診断やワークシートを無料特典にする場合は、形式名を決める前に、どこまでを特典に担わせるかを決めます。読者が一つの課題を整理することと、個別の正解を出すことは別だからです。
この記事では、診断・ワークシート型を、現状を見渡して次の行動を考える入口として扱います。個別判定、学術的な判定、精度保証、設問、採点、結果の出し方、制作方法は扱いません。
診断・ワークシートは、正解を出すためのものではない
診断・ワークシート型の特典は、読者が一つの課題を整理し、次に確認することを選ぶための枠にします。特典が結論を代わりに決めるのではなく、読者が自分の状況を書いて見渡せる状態をつくります。
最初に、次の四項目を一文ずつ書いてください。
| 書く項目 | 記入する内容 |
|---|---|
| 扱う一問題 | 読者がいま整理する問い |
| 整理する項目 | 状況を見渡すために書くこと |
| 扱わない判断 | この特典では結論を出さないこと |
| 次にできること | 記入後に読者が選べる確認 |
四項目がつながり、扱わない判断を一つ以上示せれば候補に残します。正解や個別の結論を特典内で決める必要がある場合は、この形式の範囲を超えるため、役割を狭めてください。
形式名より先に、境界を置く
診断にするかワークシートにするかを決める前に、扱うテーマと範囲を一つに絞ります。形式名を決めても、特典が担う判断の範囲までは決まらないからです。

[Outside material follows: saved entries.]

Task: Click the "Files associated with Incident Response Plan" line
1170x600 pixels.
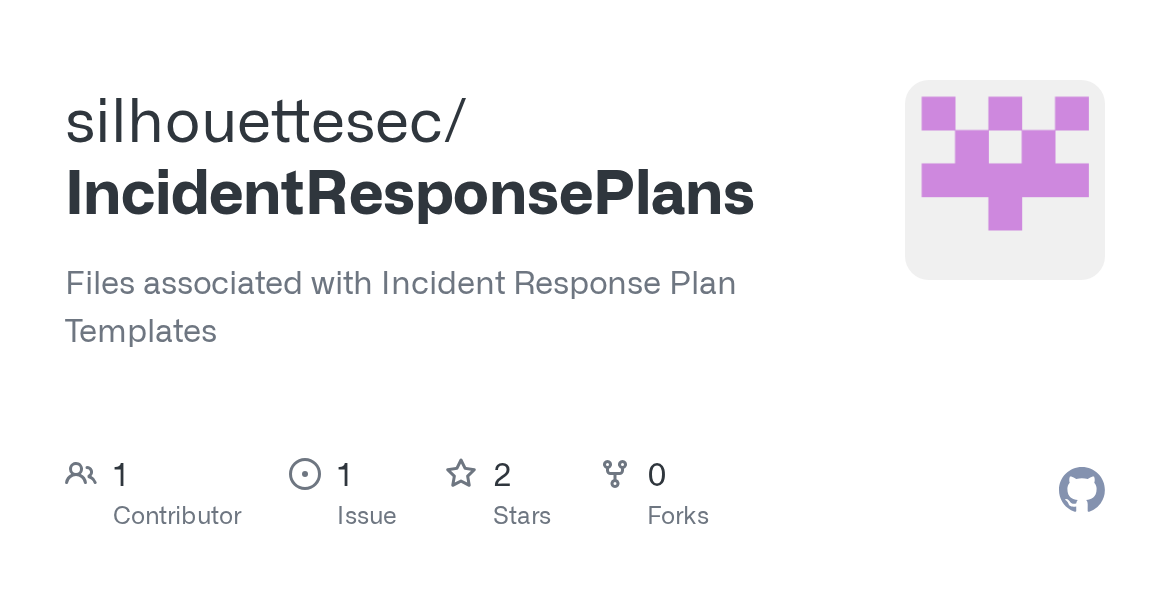Action: [400, 283]
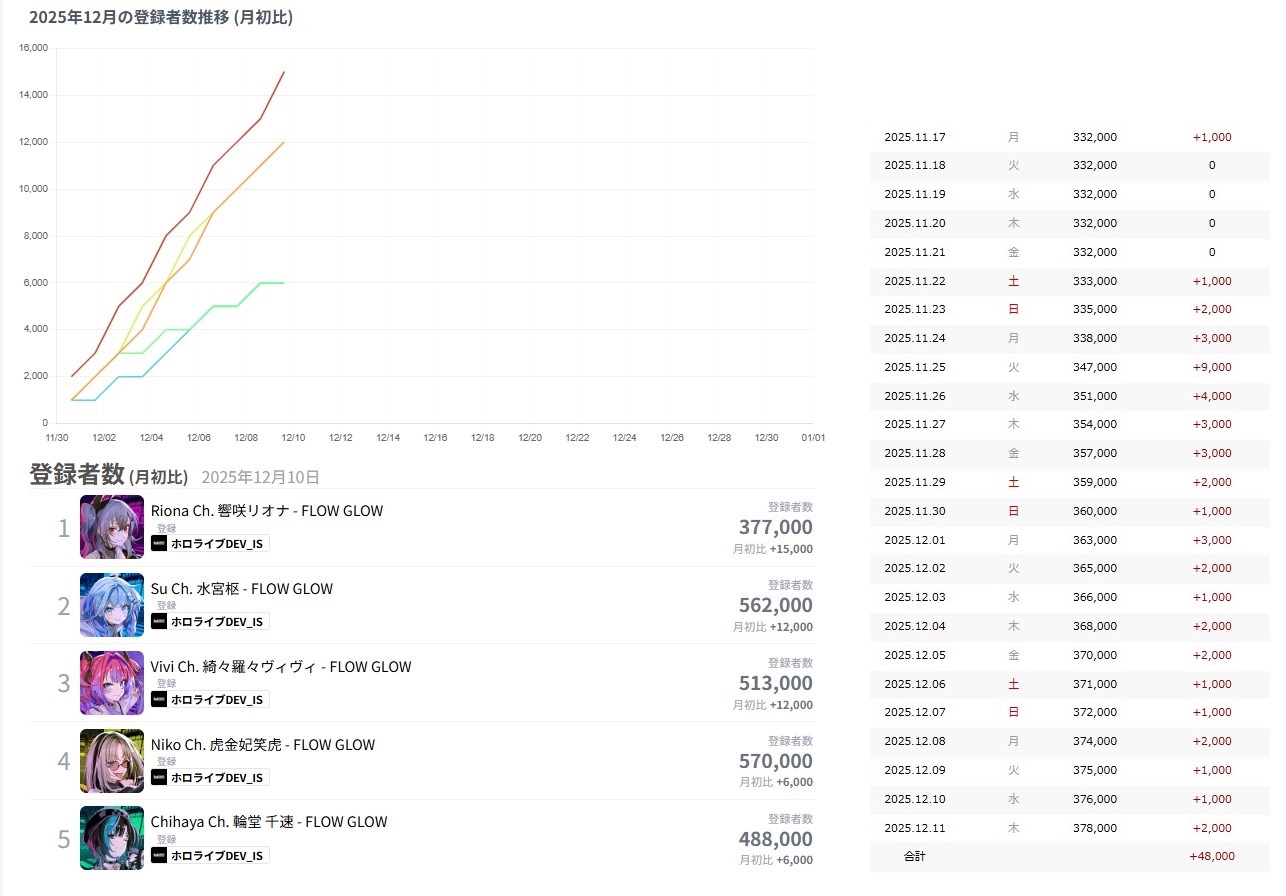Open Chihaya Ch. 輪堂 千速 channel link
Screen dimensions: 1286x896
pos(268,822)
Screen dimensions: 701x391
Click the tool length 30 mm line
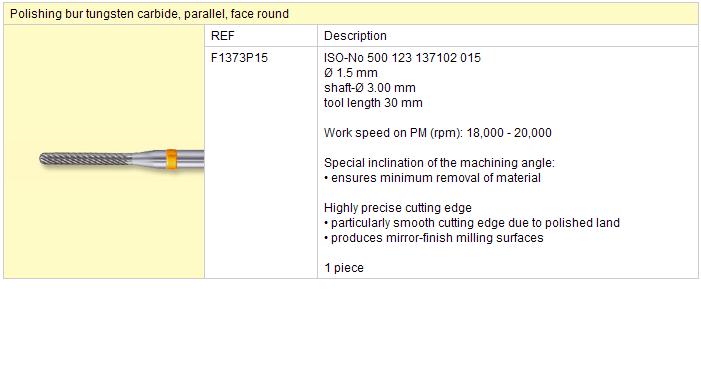click(373, 103)
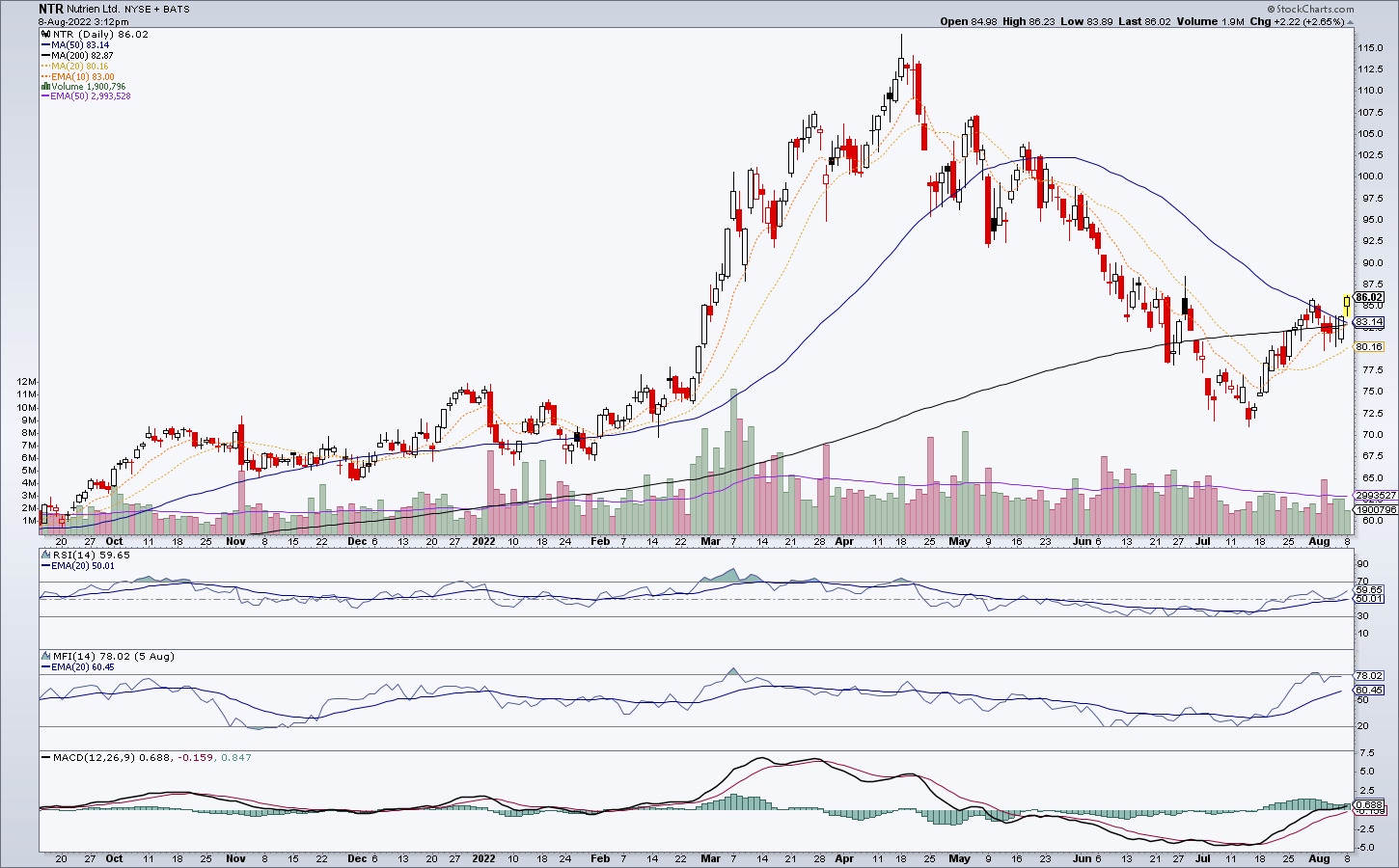
Task: Click the volume bars icon in the legend
Action: 45,87
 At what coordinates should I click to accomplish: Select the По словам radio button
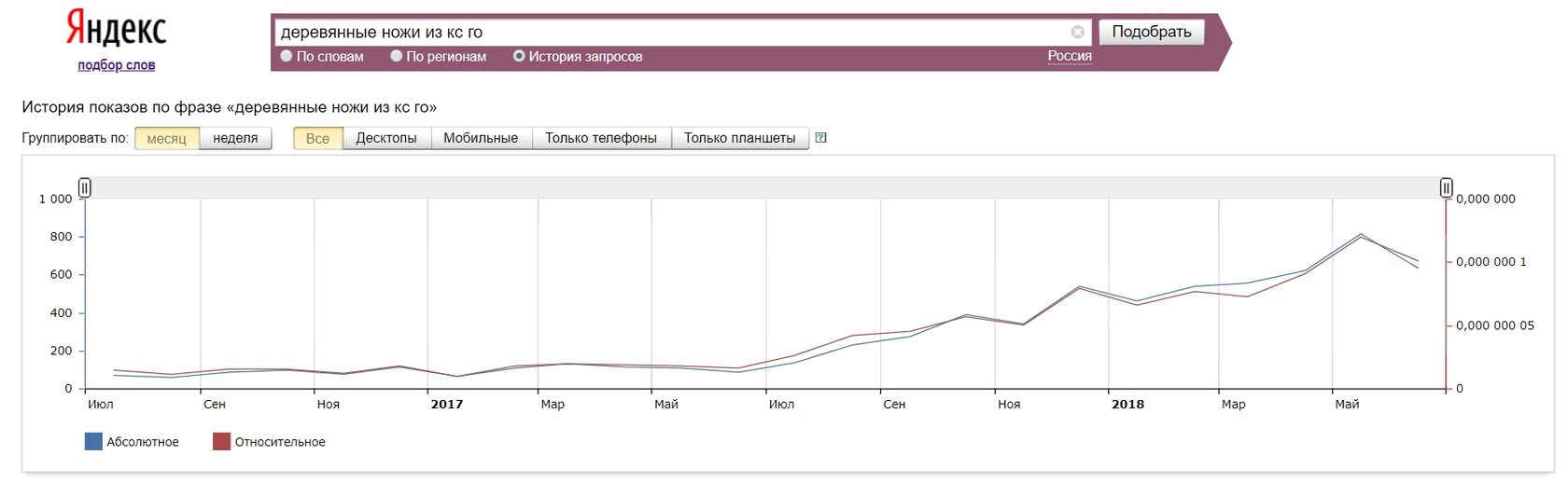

僕は、テーマを先に決めてから形式を選び、テンプレートやチェックリストには使い方や考え方を添えてきました。特典は一テーマ・一問題へ絞り、全体を先に示してから必要な要素を補う形で組んでいます。そのため、ここでも形式名から始めず、読者が整理する一問題と扱わない判断を先に分けます。
| 境界 | 書くこと | 判断 |
|---|---|---|
| 扱う範囲 | 読者が自分で記入して見渡せること | 一問題の中に収まるか |
| 扱わない範囲 | 専門的な判定や個別の結論が必要なこと | 特典から明確に分けられるか |
| 利用後 | 読者が次に確かめられること | 今回の問いの続きになっているか |
扱う範囲と扱わない範囲を分けられれば次へ進みます。どちらかが空欄なら、診断・ワークシートという名称を付ける前に、テーマと一問題へ戻ります。
見渡すための枠として候補にする
次に、読者が記入する項目を並べます。項目は答えを誘導するためではなく、現在地と次に確かめることを分けて見渡すために置きます。
| 記入欄 | 読者が書くこと | 含めないこと |
|---|---|---|
| 現在地 | いま起きていること | 原因の断定 |
| 困っている場面 | どこで止まっているか | 人物全体の評価 |
| 確認済み | すでに分かっていること | 根拠のない判定 |
| 未確認 | これから確かめること | 個別の正解 |
| 次の一手 | 自分で選べる小さな確認 | 選択の強制 |

五つの欄を記入したあとに、読者がいま分かっていること / まだ分からないこと / 次に確かめる一つを説明できれば、見渡す枠として成立しています。記入結果だけで個別の結論を決める構成になった場合は、扱わない範囲へ戻してください。
一つの特典に判断を集めすぎない
一つの診断・ワークシート型特典に、すべての判断を集めません。範囲が広がるほど、一つの課題を整理する役割と、個別の結論を出す役割が混ざるからです。
いま置いた記入欄を、次の条件で確認します。
- すべての欄が同じ一問題に答えている。
- 一つの欄に複数の判断を求めていない。
- 記入しただけでは決められないことを、扱わない範囲へ分けている。
- 次の一手が一つに絞られている。
一つでも当てはまらない場合は、新しい欄を足さず、問題を分けます。追加したい論点は別の特典候補として置き、今回の特典には残しません。
迷うときは、正解を出そうとしていないかを確認する
最後に、特典が整理の入口に留まっているかを確認します。
| 最終確認 | はいの場合 | いいえの場合 |
|---|---|---|
| 扱う一問題を説明できる | 次へ | テーマを絞る |
| 扱わない判断を示せる | 次へ | 境界を書き直す |
| 記入後に分かることを一文にできる | 次へ | 記入欄を減らす |
| 個別の正解を出していない | 次へ | 結論を特典から外す |
| 次に確かめることが一つである | 完了 | 最初の未確認事項だけを残す |
診断・ワークシート型の無料特典は、一つの課題を整理し、次の行動を考える入口として設計します。扱う一問題 / 整理する項目 / 扱わない判断 / 次にできることを一文ずつ説明できれば完了です。